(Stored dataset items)
━━━━━━━━━━━━━━━━━━━━━━━━━━━━━━

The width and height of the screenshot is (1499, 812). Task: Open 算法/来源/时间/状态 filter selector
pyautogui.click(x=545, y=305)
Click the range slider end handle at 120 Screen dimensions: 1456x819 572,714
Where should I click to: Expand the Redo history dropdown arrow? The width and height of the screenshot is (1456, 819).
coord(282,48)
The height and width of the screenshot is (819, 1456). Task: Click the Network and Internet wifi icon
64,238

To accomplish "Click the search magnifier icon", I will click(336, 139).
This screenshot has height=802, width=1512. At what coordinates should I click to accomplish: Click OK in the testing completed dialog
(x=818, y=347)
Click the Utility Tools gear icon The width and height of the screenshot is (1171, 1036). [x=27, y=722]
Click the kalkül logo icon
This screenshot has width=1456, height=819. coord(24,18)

━━━━━━━━━━━━━━━━━━━━━━━━━━━━━━

Problem details >>
From the line holding "Where should I" down to the last line of the records above, restate each line exactly as written.

Answer for this exercise >>
Where should I click to: Expand the Redo history dropdown arrow? The width and height of the screenshot is (1456, 819).
coord(282,48)
The height and width of the screenshot is (819, 1456). Task: Click the Network and Internet wifi icon
64,238

To accomplish "Click the search magnifier icon", I will click(336, 139).
This screenshot has height=802, width=1512. At what coordinates should I click to accomplish: Click OK in the testing completed dialog
(x=818, y=347)
Click the Utility Tools gear icon The width and height of the screenshot is (1171, 1036). [x=27, y=722]
Click the kalkül logo icon
This screenshot has width=1456, height=819. coord(24,18)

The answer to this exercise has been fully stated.